**YOUR TASK**
Count how many lines below contain the string "Click", matching its case exactly. Reply with only the number.

**EXERCISE INPUT**
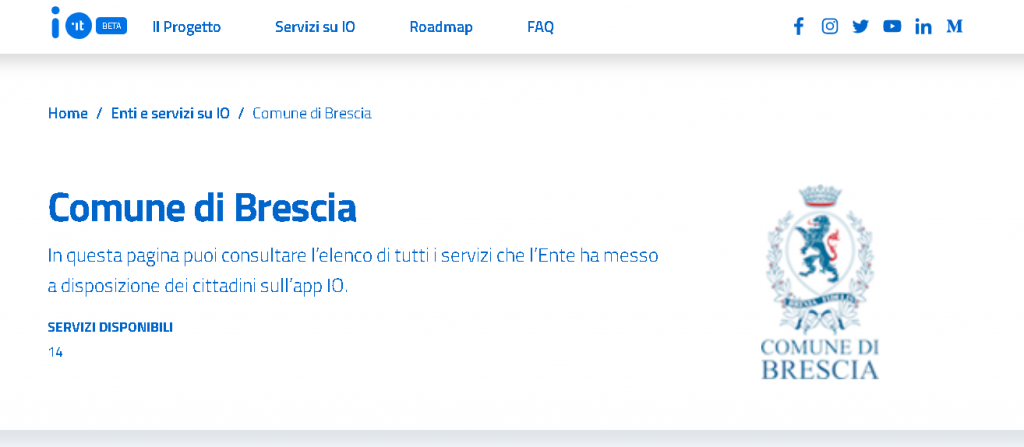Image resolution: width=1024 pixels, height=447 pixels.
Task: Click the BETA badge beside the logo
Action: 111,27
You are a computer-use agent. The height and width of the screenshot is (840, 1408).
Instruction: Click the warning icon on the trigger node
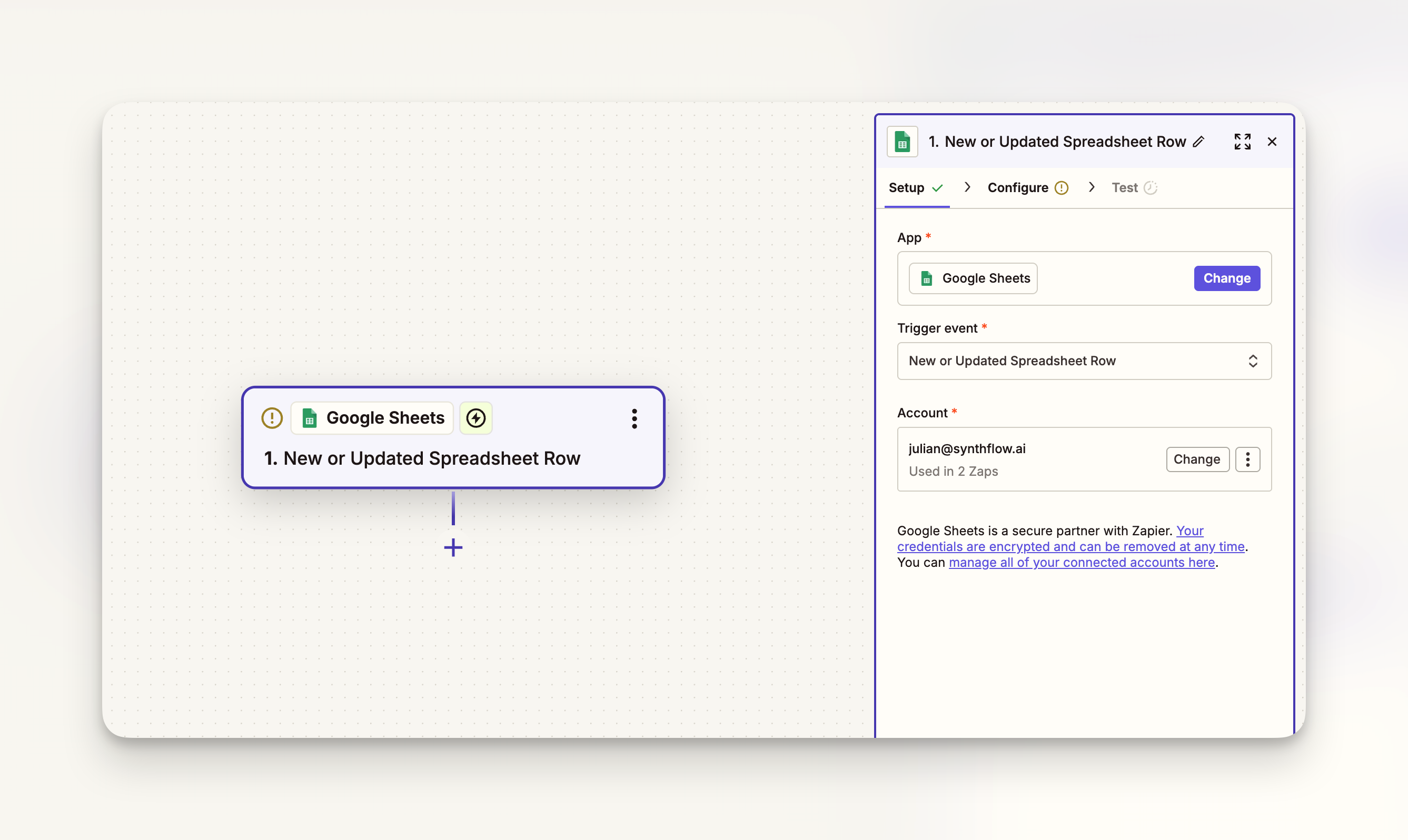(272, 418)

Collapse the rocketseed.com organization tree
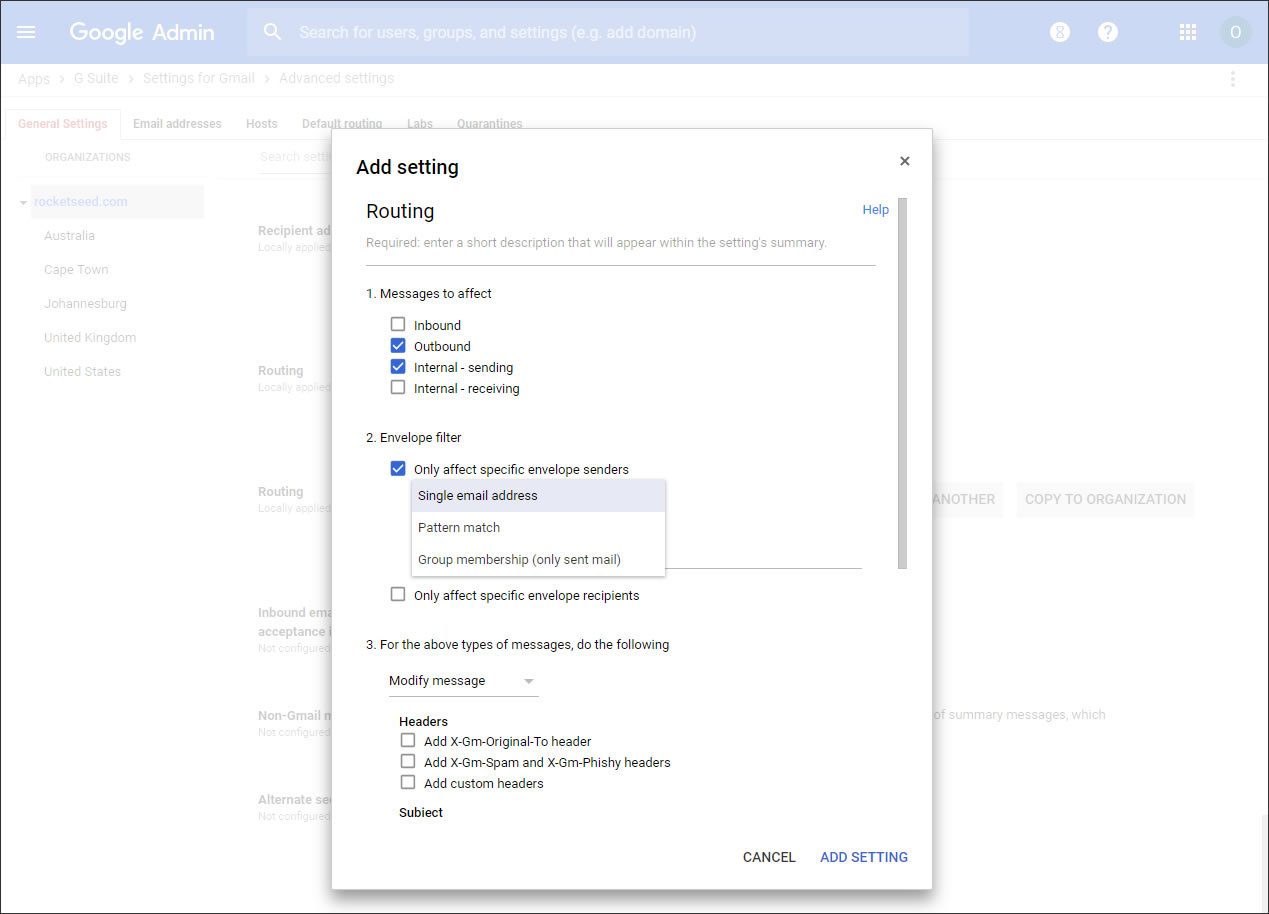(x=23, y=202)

**FULL OUTPUT**
2